For social reasons — as in, Sebas had recently written glowingly about it — I started off with OpenSUSE 11.2. Installs nicely (but with GPT by default, it seems?) and delivers a good-looking KDE4 desktop, plenty of apps. Compositing was enabled (GeForce9600M GT). Setting up a devel environment was a mild challenge. For various projects I use svn, git, mercurial and darcs, so getting those is a first priority. Darcs was a little harder to get, but there is a package available, which I downloaded and installed manually. It was in one of the repositories, but I didn’t feel like setting that up for one package.

It’s when I tried to suspend to RAM or to disk that issues started showing up. Suspend to RAM fails, saying that the machine is unknown and not whitelisted. s2ram -f puts the machine to sleep, but it doesn’t resume. Similarly, hibernate (suspend to disk) works but doesn’t resume. I still need to send in the info for that, but after a half hour of fiddling with it — and knowing that Kubuntu 9.04 could suspend and resume on the same laptop, I gave up. Since I’m not particularly attached to whatever Linux I’m using, time to try something else.

Kubuntu 10.04 is what I’m running on my desktop — which has ATI graphics — and I appreciate that it starts up really quickly, etc. Vaguely annoyed at the microblogging thing it puts on the desktop by default, but that’s terribly minor. Installing all the dev tools was easy on the desktop. On the laptop, though, I didn’t even get that far. The nouveau driver included on the install CD doesn’t like the video card — and so the installation process bails out to a text screen. Folks in #kubuntu were helpful and ready with some suggestions, like nomodeset and using the vesa driver (hung the machine on boot). Running X -configure from the text login hung the machine too.

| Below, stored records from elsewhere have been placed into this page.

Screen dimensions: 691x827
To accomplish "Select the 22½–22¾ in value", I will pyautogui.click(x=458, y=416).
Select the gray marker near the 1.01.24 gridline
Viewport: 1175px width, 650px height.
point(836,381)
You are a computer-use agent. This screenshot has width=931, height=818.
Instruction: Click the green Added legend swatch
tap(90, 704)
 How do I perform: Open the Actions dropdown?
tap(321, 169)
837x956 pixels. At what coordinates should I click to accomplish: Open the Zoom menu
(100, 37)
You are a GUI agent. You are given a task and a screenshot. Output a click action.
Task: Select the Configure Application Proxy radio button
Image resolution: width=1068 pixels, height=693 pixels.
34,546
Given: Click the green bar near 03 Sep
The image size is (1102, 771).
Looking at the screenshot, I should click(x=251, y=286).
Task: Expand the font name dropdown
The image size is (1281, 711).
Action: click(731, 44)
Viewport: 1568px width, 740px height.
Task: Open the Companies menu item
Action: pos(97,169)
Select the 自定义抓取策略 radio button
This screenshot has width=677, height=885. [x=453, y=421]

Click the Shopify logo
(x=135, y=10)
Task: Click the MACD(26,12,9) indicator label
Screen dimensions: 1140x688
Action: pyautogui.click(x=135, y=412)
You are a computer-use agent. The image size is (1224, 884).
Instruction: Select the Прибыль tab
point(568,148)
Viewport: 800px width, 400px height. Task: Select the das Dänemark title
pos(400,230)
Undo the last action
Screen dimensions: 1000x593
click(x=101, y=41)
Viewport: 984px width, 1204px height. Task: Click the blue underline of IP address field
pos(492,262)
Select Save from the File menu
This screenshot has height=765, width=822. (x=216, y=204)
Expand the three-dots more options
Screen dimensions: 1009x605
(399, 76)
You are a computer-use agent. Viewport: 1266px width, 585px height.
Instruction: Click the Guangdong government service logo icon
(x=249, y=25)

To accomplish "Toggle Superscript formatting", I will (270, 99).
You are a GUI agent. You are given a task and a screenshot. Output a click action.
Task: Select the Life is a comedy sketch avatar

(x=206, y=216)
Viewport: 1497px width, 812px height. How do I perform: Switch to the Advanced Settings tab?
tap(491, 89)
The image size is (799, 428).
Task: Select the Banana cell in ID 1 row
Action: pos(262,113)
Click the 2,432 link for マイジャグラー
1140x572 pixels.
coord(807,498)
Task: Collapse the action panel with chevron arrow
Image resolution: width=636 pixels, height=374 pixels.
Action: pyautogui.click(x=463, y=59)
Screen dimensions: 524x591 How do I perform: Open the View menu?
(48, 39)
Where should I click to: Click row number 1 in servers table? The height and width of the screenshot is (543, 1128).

Fedora 13 up next. No compositing with the nouveau that is included — that’s in the mesa-experimental package, it turns out. Devel environment is easy to get, with all the version control systems one install command away. Of course, the first thing I tried this time was suspend and hibernate: both flawless. External monitor — important for presentations at Akademy — pops up a dialog with simple configuration. There’s one third-party application that I use that requires 32-bit libraries. Getting those was straightforward after finding out the package names with "yum provides ‘*/libraryname’". I see that they’ve also customized Konversation to go to multiple useful channels, rather that just the distro-channel.

So, it seems I’ll be presenting at Akademy from a Fedora-based laptop (Rex, Kevin, a beer is on me). All I need now is the latest Air-themed LaTeX templates and I’m good to go.

One thing I’m left with is why three different Linux distro’s, all relatively recent, behave so differently on a fairly conventional platform like this one. The technology is there; it was even there last year. Where do these regressions come from?